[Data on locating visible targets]
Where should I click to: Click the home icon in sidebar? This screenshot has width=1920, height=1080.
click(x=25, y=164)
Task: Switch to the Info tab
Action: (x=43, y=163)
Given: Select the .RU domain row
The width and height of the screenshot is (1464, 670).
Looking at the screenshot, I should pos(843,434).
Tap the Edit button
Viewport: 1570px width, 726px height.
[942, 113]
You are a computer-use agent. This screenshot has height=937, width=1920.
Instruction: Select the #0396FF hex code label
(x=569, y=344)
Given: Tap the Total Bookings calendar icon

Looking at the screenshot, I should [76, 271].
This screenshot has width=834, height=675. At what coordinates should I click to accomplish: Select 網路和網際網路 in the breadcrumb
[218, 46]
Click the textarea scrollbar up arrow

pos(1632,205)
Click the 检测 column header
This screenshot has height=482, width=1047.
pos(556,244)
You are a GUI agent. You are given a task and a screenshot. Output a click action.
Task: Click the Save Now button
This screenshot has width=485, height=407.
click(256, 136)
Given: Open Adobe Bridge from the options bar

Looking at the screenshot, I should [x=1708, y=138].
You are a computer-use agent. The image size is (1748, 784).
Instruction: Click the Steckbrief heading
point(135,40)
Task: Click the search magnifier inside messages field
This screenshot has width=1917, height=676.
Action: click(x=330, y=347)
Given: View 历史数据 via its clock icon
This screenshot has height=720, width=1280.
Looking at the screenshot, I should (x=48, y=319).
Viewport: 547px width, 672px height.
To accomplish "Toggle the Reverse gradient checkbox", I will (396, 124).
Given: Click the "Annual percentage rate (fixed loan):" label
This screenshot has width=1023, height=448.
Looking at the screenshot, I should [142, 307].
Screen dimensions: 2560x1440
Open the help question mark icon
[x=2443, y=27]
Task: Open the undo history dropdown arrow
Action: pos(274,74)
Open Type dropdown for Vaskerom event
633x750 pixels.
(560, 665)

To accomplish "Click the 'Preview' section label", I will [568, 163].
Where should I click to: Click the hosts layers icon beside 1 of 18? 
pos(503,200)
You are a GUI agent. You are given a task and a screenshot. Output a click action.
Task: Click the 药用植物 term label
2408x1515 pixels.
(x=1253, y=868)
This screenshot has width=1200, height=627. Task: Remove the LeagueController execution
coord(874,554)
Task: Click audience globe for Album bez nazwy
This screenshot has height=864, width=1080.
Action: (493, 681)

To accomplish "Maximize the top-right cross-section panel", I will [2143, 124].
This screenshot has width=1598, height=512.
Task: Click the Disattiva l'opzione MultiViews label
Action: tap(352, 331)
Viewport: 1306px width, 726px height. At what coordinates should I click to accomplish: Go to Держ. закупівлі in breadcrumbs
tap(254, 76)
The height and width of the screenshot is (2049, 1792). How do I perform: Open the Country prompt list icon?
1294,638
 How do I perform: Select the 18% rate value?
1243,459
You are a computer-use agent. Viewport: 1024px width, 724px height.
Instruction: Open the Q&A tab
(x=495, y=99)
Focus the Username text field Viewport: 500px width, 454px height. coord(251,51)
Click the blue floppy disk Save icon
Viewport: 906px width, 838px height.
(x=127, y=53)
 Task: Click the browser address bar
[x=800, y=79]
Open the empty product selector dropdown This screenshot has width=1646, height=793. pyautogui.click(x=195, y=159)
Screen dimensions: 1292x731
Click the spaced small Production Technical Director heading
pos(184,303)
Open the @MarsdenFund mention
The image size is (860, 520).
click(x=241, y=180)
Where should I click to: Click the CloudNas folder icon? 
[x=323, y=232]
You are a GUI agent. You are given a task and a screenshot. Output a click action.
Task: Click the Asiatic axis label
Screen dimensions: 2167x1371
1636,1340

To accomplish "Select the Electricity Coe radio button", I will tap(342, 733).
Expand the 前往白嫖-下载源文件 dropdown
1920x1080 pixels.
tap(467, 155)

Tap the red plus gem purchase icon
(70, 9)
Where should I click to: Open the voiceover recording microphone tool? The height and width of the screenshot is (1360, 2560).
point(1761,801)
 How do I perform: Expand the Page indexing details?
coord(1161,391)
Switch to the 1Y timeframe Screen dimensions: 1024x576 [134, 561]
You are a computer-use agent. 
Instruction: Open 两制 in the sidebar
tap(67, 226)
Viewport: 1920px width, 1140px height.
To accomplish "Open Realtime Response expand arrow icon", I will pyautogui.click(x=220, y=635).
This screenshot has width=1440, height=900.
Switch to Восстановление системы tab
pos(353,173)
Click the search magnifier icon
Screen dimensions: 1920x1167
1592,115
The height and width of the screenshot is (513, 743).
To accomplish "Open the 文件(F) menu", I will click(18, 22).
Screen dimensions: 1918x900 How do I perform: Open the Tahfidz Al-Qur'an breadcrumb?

BRIEF →
Repeat every line of the records above exactly, with no changes.

FINAL RESULT →
Where should I click to: Click the home icon in sidebar? This screenshot has width=1920, height=1080.
click(x=25, y=164)
Task: Switch to the Info tab
Action: (x=43, y=163)
Given: Select the .RU domain row
The width and height of the screenshot is (1464, 670).
Looking at the screenshot, I should pos(843,434).
Tap the Edit button
Viewport: 1570px width, 726px height.
[942, 113]
You are a computer-use agent. This screenshot has height=937, width=1920.
Instruction: Select the #0396FF hex code label
(x=569, y=344)
Given: Tap the Total Bookings calendar icon

Looking at the screenshot, I should [76, 271].
This screenshot has width=834, height=675. At what coordinates should I click to accomplish: Select 網路和網際網路 in the breadcrumb
[218, 46]
Click the textarea scrollbar up arrow

pos(1632,205)
Click the 检测 column header
This screenshot has height=482, width=1047.
pos(556,244)
You are a GUI agent. You are given a task and a screenshot. Output a click action.
Task: Click the Save Now button
This screenshot has width=485, height=407.
click(256, 136)
Given: Open Adobe Bridge from the options bar

Looking at the screenshot, I should [x=1708, y=138].
You are a computer-use agent. The image size is (1748, 784).
Instruction: Click the Steckbrief heading
point(135,40)
Task: Click the search magnifier inside messages field
This screenshot has width=1917, height=676.
Action: click(x=330, y=347)
Given: View 历史数据 via its clock icon
This screenshot has height=720, width=1280.
Looking at the screenshot, I should (x=48, y=319).
Viewport: 547px width, 672px height.
To accomplish "Toggle the Reverse gradient checkbox", I will (396, 124).
Given: Click the "Annual percentage rate (fixed loan):" label
This screenshot has width=1023, height=448.
Looking at the screenshot, I should [142, 307].
Screen dimensions: 2560x1440
Open the help question mark icon
[x=2443, y=27]
Task: Open the undo history dropdown arrow
Action: pos(274,74)
Open Type dropdown for Vaskerom event
633x750 pixels.
(560, 665)

To accomplish "Click the 'Preview' section label", I will [568, 163].
Where should I click to: Click the hosts layers icon beside 1 of 18? 
pos(503,200)
You are a GUI agent. You are given a task and a screenshot. Output a click action.
Task: Click the 药用植物 term label
2408x1515 pixels.
(x=1253, y=868)
This screenshot has width=1200, height=627. Task: Remove the LeagueController execution
coord(874,554)
Task: Click audience globe for Album bez nazwy
This screenshot has height=864, width=1080.
Action: (493, 681)

To accomplish "Maximize the top-right cross-section panel", I will [2143, 124].
This screenshot has width=1598, height=512.
Task: Click the Disattiva l'opzione MultiViews label
Action: tap(352, 331)
Viewport: 1306px width, 726px height. At what coordinates should I click to accomplish: Go to Держ. закупівлі in breadcrumbs
tap(254, 76)
The height and width of the screenshot is (2049, 1792). How do I perform: Open the Country prompt list icon?
1294,638
 How do I perform: Select the 18% rate value?
1243,459
You are a computer-use agent. Viewport: 1024px width, 724px height.
Instruction: Open the Q&A tab
(x=495, y=99)
Focus the Username text field Viewport: 500px width, 454px height. coord(251,51)
Click the blue floppy disk Save icon
Viewport: 906px width, 838px height.
(x=127, y=53)
 Task: Click the browser address bar
[x=800, y=79]
Open the empty product selector dropdown This screenshot has width=1646, height=793. pyautogui.click(x=195, y=159)
Screen dimensions: 1292x731
Click the spaced small Production Technical Director heading
pos(184,303)
Open the @MarsdenFund mention
The image size is (860, 520).
click(x=241, y=180)
Where should I click to: Click the CloudNas folder icon? 
[x=323, y=232]
You are a GUI agent. You are given a task and a screenshot. Output a click action.
Task: Click the Asiatic axis label
Screen dimensions: 2167x1371
1636,1340

To accomplish "Select the Electricity Coe radio button", I will tap(342, 733).
Expand the 前往白嫖-下载源文件 dropdown
1920x1080 pixels.
tap(467, 155)

Tap the red plus gem purchase icon
(70, 9)
Where should I click to: Open the voiceover recording microphone tool? The height and width of the screenshot is (1360, 2560).
point(1761,801)
 How do I perform: Expand the Page indexing details?
coord(1161,391)
Switch to the 1Y timeframe Screen dimensions: 1024x576 [134, 561]
You are a computer-use agent. 
Instruction: Open 两制 in the sidebar
tap(67, 226)
Viewport: 1920px width, 1140px height.
To accomplish "Open Realtime Response expand arrow icon", I will pyautogui.click(x=220, y=635).
This screenshot has width=1440, height=900.
Switch to Восстановление системы tab
pos(353,173)
Click the search magnifier icon
Screen dimensions: 1920x1167
1592,115
The height and width of the screenshot is (513, 743).
To accomplish "Open the 文件(F) menu", I will click(18, 22).
Screen dimensions: 1918x900 How do I perform: Open the Tahfidz Al-Qur'an breadcrumb?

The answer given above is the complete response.